Moving or Transferring an Existing Solo 401k to a Self-Directed Plan

If you currently have a Solo 401(k) with any financial institution, you can move it to a Self-Directed Solo 401(k) by following the next step:

Resign from Current Provider

It’s important to make sure you are not terminating your Solo 401(k) Plan. You are simply terminating the plan agreement you have with the current provider because you will be moving it to a new provider.

This is done by providing your current plan provider with a letter that states the termination of Plan Document Service. IRAR will provide a copy to help you with this document during our onboarding process.

Step 5: Funding Your Solo 401k

During the onboarding process or opening your Solo 401(k), you will be asked to link your bank account or open a new account with a bank if you don’t have one. It’s important to make sure you use the EIN for your Solo 401(k) NOT the business EIN when establishing your bank account.

You can fund your new Solo 401(k) checking account by making an initial tax-deductible contribution or by transferring funds from one or more of your existing retirement accounts or IRA into the new checking account.

With our Solo 401(k) recordkeeping platform at IRAR, you have full visibility of all your bank transactions pertaining to your Solo 401(k). This enables you to effortlessly maintain accurate records for compliance and reporting purposes.

Why You Should Choose IRAR As Your Self-Directed Solo 401k Provider

At IRAR, we aim to empower investors to get the most out of their tax-favored retirement plans by strategically leveraging alternative investments such as real estate. Our Individual 401 k for self-employed and small business owners offers:

  • A competitive flat annual fee, no transaction fees.
  • Free restatements and IRS reporting
  • Roth savings allowed
  • Real estate investments allowed
  • An online recordkeeping platform to easily keep your books in order.
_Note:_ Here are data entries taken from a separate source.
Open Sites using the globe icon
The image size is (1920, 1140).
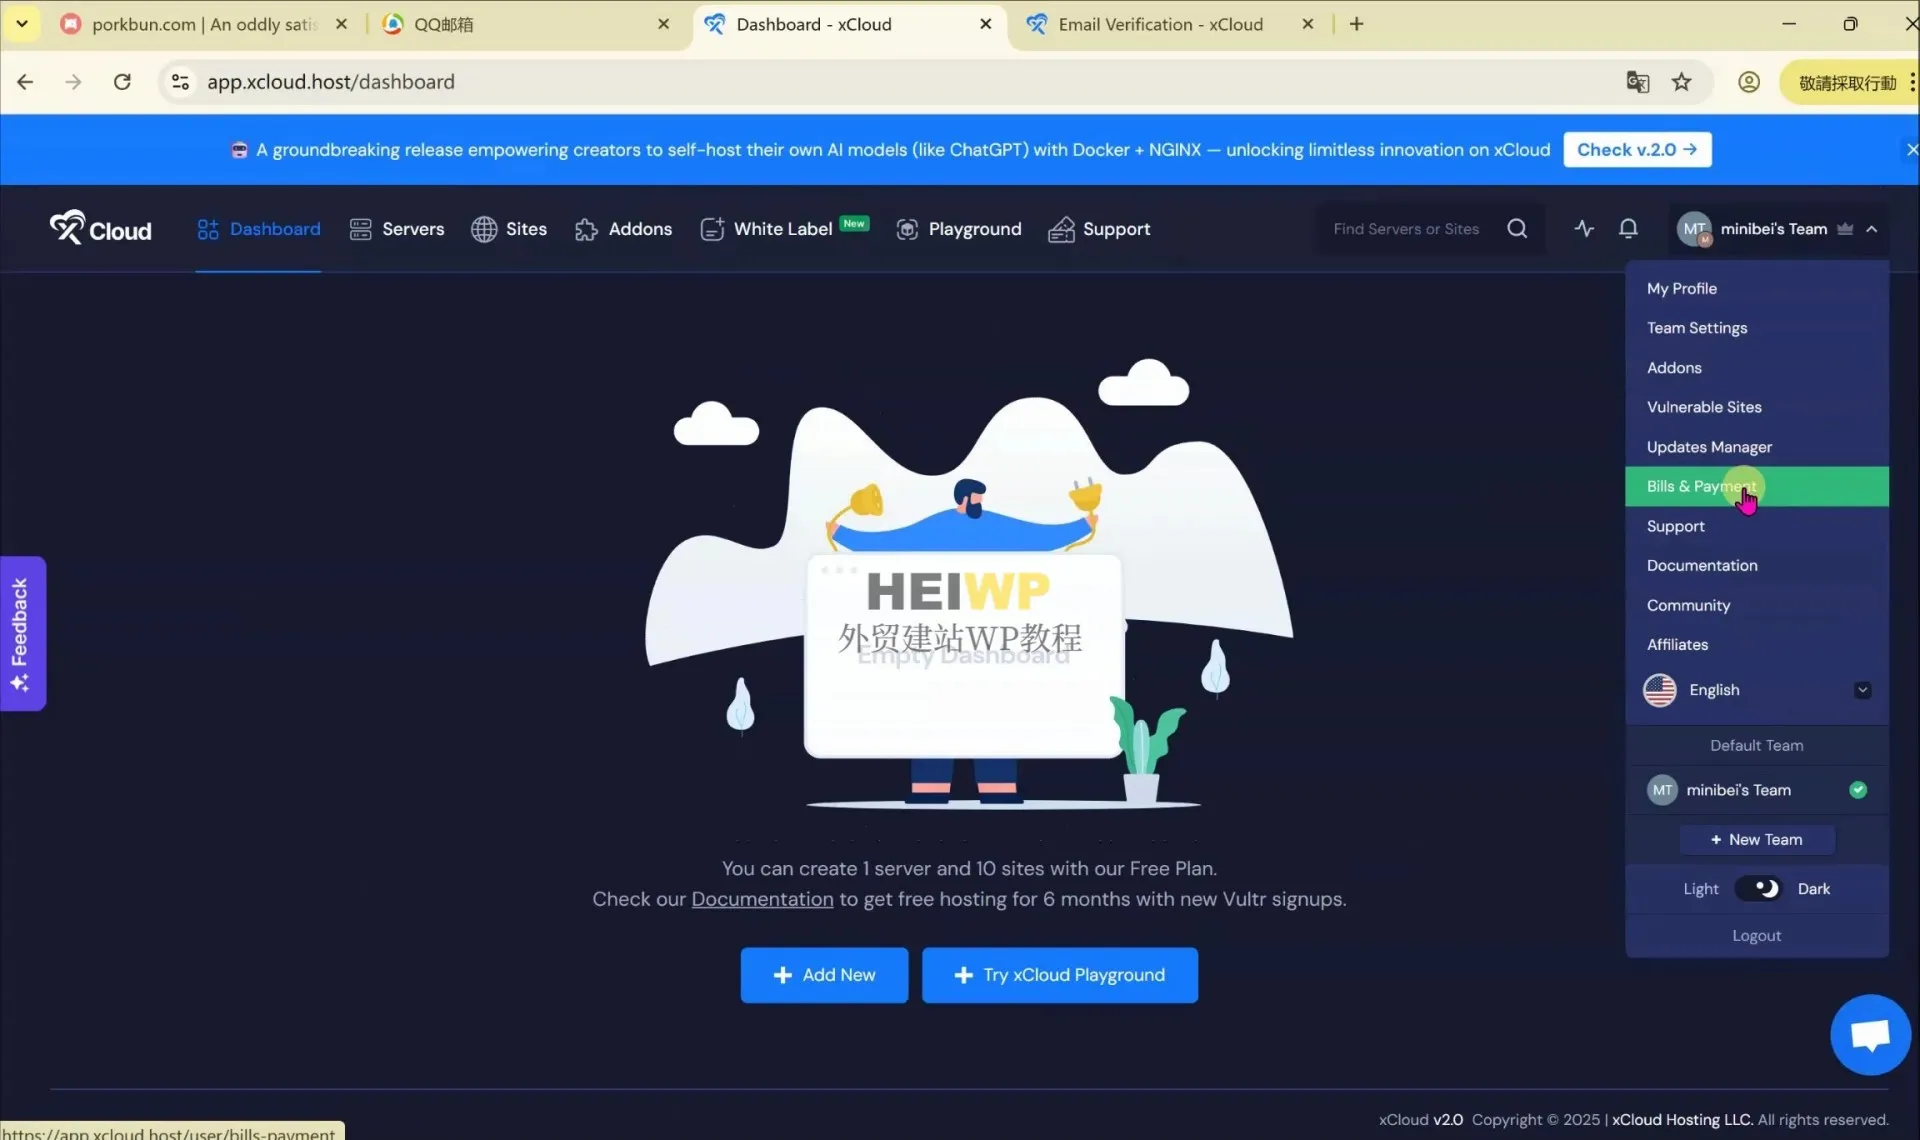(486, 229)
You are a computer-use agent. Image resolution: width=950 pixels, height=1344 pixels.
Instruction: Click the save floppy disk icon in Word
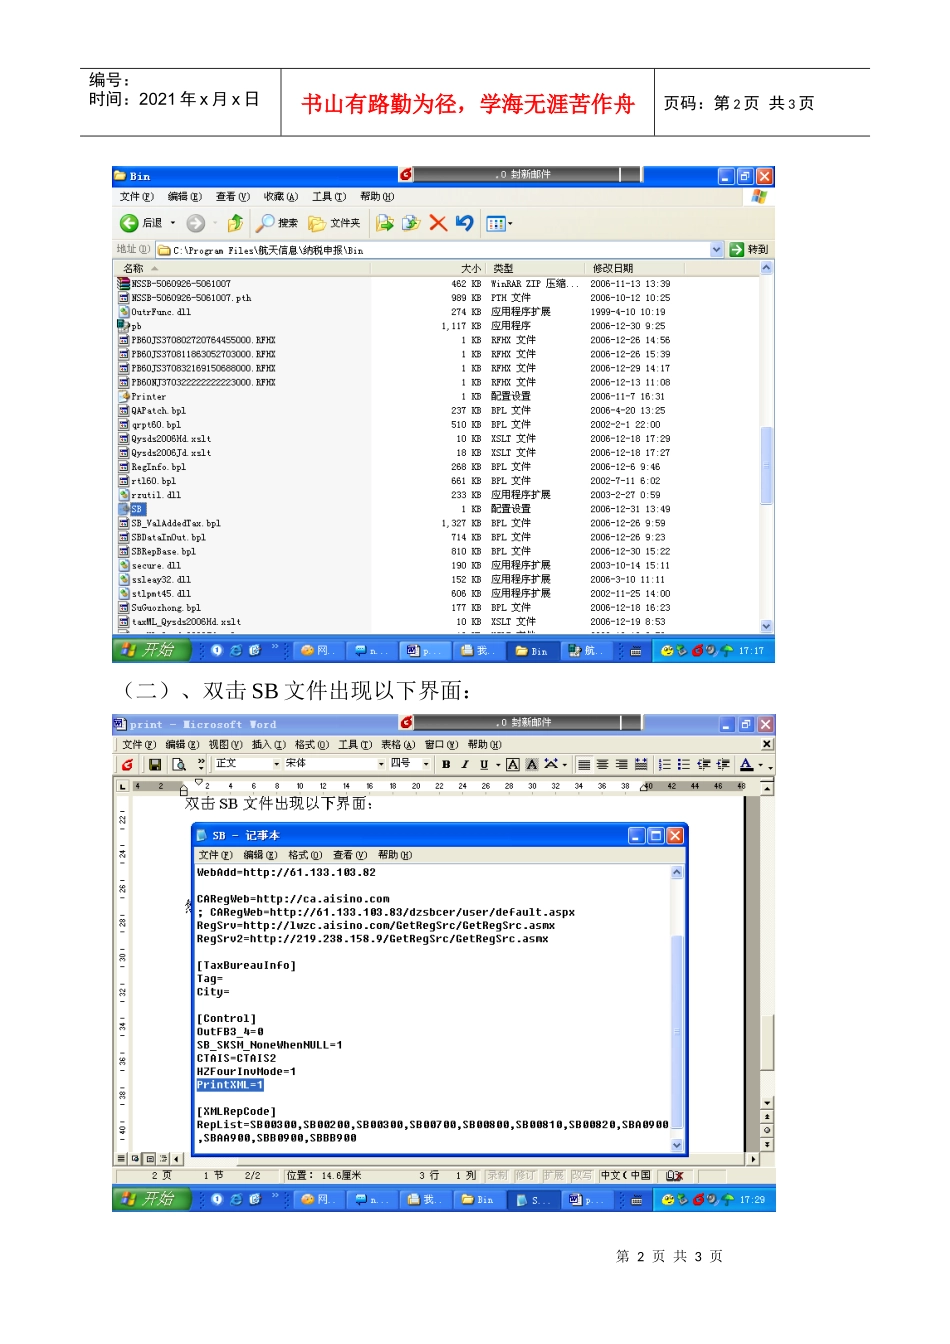155,765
Don’t delay! You can open an account today. Call us at 888-322-6534 or consult with an expert to discover effective strategies to plan for a financially stable and affordable retirement.

Bonus: Solo 401k Frequently Asked Questions

Can you open a 401k for an Individual with small business?

If you're a small business owner with no full-time employees (other than yourself or a spouse) and want to set up a retirement savings plan similar to a 401(k) you can open a Solo 401k plan. This is your closest equivalent to a traditional 401(k) for an individual but you must have a business or be self-employed.

Can a solo 401k be self-directed?

Absolutely! Solo 401(k)s can be self-directed, allowing you more control over your retirement investments. This means you can choose a wider range of assets beyond the typical stocks, bonds, and mutual funds offered by traditional retirement accounts.

How does a self-employed 401 k work?

A Solo 401(k) is a retirement plan for self-employed individuals. To hold this type of plan, you must have a business and no employees. You are the administrator of the plan and have full managing responsibility. It allows you to contribute as both an employer and employee, just like traditional 401(k)s. Contributions must be made from earned income. In 2024, the combined employee and employer total contribution limit for the tax year is $69,000 ($73,500 if you're 50 or older).